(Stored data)
—————
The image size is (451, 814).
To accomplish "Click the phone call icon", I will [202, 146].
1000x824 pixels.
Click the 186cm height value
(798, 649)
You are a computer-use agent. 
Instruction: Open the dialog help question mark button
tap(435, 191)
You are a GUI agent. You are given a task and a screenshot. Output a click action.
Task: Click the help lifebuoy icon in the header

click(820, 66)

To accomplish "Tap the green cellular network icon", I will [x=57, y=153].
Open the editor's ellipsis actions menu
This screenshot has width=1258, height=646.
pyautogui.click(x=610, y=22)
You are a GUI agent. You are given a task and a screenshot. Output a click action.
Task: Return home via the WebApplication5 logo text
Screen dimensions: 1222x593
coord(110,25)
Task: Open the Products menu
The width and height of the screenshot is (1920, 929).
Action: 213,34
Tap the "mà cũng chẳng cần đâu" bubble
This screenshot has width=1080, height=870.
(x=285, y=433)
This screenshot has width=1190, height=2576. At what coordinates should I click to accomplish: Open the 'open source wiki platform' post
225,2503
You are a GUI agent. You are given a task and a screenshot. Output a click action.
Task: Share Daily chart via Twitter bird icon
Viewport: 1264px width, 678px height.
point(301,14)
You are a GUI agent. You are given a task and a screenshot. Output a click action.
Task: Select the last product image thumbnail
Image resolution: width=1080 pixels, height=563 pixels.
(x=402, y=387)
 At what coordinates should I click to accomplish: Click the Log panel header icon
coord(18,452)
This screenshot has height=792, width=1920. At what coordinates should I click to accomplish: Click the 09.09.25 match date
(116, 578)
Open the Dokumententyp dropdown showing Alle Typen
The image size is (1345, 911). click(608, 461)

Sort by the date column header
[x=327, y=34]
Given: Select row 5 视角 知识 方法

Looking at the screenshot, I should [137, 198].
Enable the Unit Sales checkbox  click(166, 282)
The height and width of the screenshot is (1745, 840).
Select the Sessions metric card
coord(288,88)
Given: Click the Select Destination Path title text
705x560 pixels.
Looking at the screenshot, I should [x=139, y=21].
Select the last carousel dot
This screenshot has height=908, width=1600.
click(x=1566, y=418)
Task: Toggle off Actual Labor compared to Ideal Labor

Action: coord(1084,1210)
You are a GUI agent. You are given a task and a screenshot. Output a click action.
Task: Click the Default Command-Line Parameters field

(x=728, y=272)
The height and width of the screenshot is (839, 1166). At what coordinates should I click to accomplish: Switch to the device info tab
—————
(Goal of the exercise)
Write the entries out once more, exactly as given.

(Answer box)
The image size is (451, 814).
To accomplish "Click the phone call icon", I will [202, 146].
1000x824 pixels.
Click the 186cm height value
(798, 649)
You are a computer-use agent. 
Instruction: Open the dialog help question mark button
tap(435, 191)
You are a GUI agent. You are given a task and a screenshot. Output a click action.
Task: Click the help lifebuoy icon in the header

click(820, 66)

To accomplish "Tap the green cellular network icon", I will [x=57, y=153].
Open the editor's ellipsis actions menu
This screenshot has width=1258, height=646.
pyautogui.click(x=610, y=22)
You are a GUI agent. You are given a task and a screenshot. Output a click action.
Task: Return home via the WebApplication5 logo text
Screen dimensions: 1222x593
coord(110,25)
Task: Open the Products menu
The width and height of the screenshot is (1920, 929).
Action: 213,34
Tap the "mà cũng chẳng cần đâu" bubble
This screenshot has width=1080, height=870.
(x=285, y=433)
This screenshot has width=1190, height=2576. At what coordinates should I click to accomplish: Open the 'open source wiki platform' post
225,2503
You are a GUI agent. You are given a task and a screenshot. Output a click action.
Task: Share Daily chart via Twitter bird icon
Viewport: 1264px width, 678px height.
point(301,14)
You are a GUI agent. You are given a task and a screenshot. Output a click action.
Task: Select the last product image thumbnail
Image resolution: width=1080 pixels, height=563 pixels.
(x=402, y=387)
 At what coordinates should I click to accomplish: Click the Log panel header icon
coord(18,452)
This screenshot has height=792, width=1920. At what coordinates should I click to accomplish: Click the 09.09.25 match date
(116, 578)
Open the Dokumententyp dropdown showing Alle Typen
The image size is (1345, 911). click(608, 461)

Sort by the date column header
[x=327, y=34]
Given: Select row 5 视角 知识 方法

Looking at the screenshot, I should [137, 198].
Enable the Unit Sales checkbox  click(166, 282)
The height and width of the screenshot is (1745, 840).
Select the Sessions metric card
coord(288,88)
Given: Click the Select Destination Path title text
705x560 pixels.
Looking at the screenshot, I should [x=139, y=21].
Select the last carousel dot
This screenshot has height=908, width=1600.
click(x=1566, y=418)
Task: Toggle off Actual Labor compared to Ideal Labor

Action: coord(1084,1210)
You are a GUI agent. You are given a task and a screenshot. Output a click action.
Task: Click the Default Command-Line Parameters field

(x=728, y=272)
The height and width of the screenshot is (839, 1166). At what coordinates should I click to accomplish: Switch to the device info tab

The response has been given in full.